As soon as Peruvians relations broke with Germany, the Swiss Confederation assumed representation of Peru in Germany. The Swiss consulate in Germany assigned Ernesto Pinto-Bazurco to represent the interests of Peruvian citizens living in Munich.

Under these circumstances, Pinto-Bazurco is wanted by some Jewish families who were in hiding and who asked Pinto-Bazurco for help to escape Nazi persecution. When he asked one of these Jewish families (they were escaping to Argentina) why they sought his help, they told him that the surname Pinto is of Sephardic Jewish origin.

Pinto-Bazurco granted the necessary documentation without asking for any payment or benefit in return.
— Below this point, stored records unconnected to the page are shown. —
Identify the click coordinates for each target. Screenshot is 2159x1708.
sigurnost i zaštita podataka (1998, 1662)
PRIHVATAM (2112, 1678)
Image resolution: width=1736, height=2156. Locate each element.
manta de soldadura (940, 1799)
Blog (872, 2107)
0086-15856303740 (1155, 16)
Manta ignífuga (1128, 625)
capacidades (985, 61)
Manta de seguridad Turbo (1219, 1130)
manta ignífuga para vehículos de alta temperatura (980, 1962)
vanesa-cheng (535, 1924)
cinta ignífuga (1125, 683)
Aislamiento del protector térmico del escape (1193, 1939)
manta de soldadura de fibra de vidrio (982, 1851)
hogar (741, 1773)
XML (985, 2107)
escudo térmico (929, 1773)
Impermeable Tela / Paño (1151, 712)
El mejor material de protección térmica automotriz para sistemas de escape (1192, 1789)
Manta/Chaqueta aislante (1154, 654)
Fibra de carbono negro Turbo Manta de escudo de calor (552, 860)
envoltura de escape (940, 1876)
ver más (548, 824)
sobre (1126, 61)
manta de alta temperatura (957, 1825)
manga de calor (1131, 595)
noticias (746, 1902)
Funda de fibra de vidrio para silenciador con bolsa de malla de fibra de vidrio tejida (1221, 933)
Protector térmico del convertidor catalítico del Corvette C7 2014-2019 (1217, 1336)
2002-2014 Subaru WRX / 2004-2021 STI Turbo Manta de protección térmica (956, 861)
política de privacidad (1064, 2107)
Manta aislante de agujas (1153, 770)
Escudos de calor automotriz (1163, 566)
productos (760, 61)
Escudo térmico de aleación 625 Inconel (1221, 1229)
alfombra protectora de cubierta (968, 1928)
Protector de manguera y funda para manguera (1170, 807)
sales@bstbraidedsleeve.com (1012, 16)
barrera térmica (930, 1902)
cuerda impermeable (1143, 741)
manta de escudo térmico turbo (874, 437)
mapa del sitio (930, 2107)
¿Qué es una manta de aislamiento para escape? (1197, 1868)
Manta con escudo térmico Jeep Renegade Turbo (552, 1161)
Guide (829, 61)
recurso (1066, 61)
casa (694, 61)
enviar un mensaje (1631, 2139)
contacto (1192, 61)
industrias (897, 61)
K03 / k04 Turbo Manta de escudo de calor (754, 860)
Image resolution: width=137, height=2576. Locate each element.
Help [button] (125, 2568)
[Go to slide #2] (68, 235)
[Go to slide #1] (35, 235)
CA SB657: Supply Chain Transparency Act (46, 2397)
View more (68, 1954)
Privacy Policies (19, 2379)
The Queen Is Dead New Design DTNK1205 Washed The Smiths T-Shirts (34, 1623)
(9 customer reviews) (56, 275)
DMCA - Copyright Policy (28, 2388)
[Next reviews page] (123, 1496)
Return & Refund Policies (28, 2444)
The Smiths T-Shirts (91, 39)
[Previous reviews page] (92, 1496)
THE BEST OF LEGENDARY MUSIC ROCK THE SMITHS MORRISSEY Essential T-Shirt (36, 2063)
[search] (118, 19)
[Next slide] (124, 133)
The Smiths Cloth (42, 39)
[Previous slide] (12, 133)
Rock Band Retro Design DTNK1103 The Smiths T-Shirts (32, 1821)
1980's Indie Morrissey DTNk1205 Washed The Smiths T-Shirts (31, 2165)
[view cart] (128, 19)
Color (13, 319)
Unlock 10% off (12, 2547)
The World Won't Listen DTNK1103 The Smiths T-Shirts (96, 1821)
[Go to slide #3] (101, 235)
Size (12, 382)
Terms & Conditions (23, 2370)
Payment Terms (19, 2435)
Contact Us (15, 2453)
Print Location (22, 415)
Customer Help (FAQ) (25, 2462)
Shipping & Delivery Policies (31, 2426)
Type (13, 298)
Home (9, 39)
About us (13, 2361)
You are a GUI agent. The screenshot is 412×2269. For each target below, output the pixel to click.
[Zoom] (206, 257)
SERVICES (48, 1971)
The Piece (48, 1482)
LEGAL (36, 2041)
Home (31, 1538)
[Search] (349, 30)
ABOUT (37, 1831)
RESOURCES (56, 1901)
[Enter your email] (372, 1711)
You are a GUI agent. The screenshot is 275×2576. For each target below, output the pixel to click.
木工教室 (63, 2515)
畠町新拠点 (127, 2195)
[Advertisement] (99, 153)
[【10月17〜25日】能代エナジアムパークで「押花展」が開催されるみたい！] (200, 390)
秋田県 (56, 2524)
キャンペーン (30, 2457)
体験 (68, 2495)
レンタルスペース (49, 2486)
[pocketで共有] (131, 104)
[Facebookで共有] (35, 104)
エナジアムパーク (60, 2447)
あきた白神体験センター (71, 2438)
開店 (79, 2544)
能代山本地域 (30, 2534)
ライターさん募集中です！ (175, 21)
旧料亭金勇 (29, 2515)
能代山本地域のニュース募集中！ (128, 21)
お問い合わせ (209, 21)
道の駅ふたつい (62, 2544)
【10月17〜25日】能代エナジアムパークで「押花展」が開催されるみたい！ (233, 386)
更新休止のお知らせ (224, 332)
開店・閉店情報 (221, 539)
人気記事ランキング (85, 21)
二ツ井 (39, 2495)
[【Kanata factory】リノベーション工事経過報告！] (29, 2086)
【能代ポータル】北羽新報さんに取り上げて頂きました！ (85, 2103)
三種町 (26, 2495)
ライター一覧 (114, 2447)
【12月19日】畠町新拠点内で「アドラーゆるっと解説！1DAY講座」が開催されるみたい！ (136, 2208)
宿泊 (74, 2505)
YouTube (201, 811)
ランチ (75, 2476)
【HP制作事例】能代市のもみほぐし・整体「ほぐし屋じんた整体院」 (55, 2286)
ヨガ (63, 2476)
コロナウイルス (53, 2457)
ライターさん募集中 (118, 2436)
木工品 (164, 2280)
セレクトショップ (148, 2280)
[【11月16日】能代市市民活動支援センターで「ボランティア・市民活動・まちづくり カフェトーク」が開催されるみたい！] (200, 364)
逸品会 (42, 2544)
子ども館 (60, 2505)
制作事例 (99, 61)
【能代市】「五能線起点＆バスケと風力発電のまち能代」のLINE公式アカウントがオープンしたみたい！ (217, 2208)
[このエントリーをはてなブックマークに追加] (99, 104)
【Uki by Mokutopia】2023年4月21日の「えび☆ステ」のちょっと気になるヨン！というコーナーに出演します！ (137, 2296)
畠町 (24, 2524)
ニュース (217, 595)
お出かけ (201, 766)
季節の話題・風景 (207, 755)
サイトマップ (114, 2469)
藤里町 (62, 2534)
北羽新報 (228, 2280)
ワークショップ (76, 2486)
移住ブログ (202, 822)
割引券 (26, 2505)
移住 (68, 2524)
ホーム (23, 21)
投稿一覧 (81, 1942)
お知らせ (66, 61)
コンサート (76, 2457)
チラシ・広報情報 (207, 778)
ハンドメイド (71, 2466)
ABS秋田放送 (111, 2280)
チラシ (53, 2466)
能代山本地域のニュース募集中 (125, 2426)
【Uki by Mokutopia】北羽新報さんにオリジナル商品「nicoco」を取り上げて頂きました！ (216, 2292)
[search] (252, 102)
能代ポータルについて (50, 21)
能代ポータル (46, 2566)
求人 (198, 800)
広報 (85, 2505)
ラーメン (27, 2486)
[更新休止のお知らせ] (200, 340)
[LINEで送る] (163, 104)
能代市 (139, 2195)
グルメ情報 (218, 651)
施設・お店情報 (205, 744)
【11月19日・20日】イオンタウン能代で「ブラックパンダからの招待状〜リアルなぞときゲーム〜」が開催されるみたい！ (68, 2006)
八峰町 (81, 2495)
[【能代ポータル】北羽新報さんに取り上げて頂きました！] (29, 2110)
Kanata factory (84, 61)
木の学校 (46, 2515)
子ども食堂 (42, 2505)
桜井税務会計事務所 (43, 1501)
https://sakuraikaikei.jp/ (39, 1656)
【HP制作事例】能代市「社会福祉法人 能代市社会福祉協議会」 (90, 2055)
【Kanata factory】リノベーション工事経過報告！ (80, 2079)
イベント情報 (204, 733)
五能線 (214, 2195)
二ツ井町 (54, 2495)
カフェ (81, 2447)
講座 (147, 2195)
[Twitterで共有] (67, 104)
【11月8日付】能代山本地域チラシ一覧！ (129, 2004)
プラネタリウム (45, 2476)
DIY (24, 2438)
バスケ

Furthermore, Ernesto Pinto-Bazurco took care of some Jewish families, who dared not go to public hospitals for fear of being arrested by the Nazis.

When the Second World War ended, the Peruvian ship Rimac repatriated some Peruvians who had stayed during the war. Among them was the Pinto-Bazurco family. In Peru, Hildegard Rittler carried out peaceful activities and promoted the positives that German culture had to offer, earning her the German "Cross of Merit". Hildegard Rittler wrote her testimonial about those years lived with Ernesto Pinto-Bazurco in the novels "Angels in Hell" and "When love conquers war".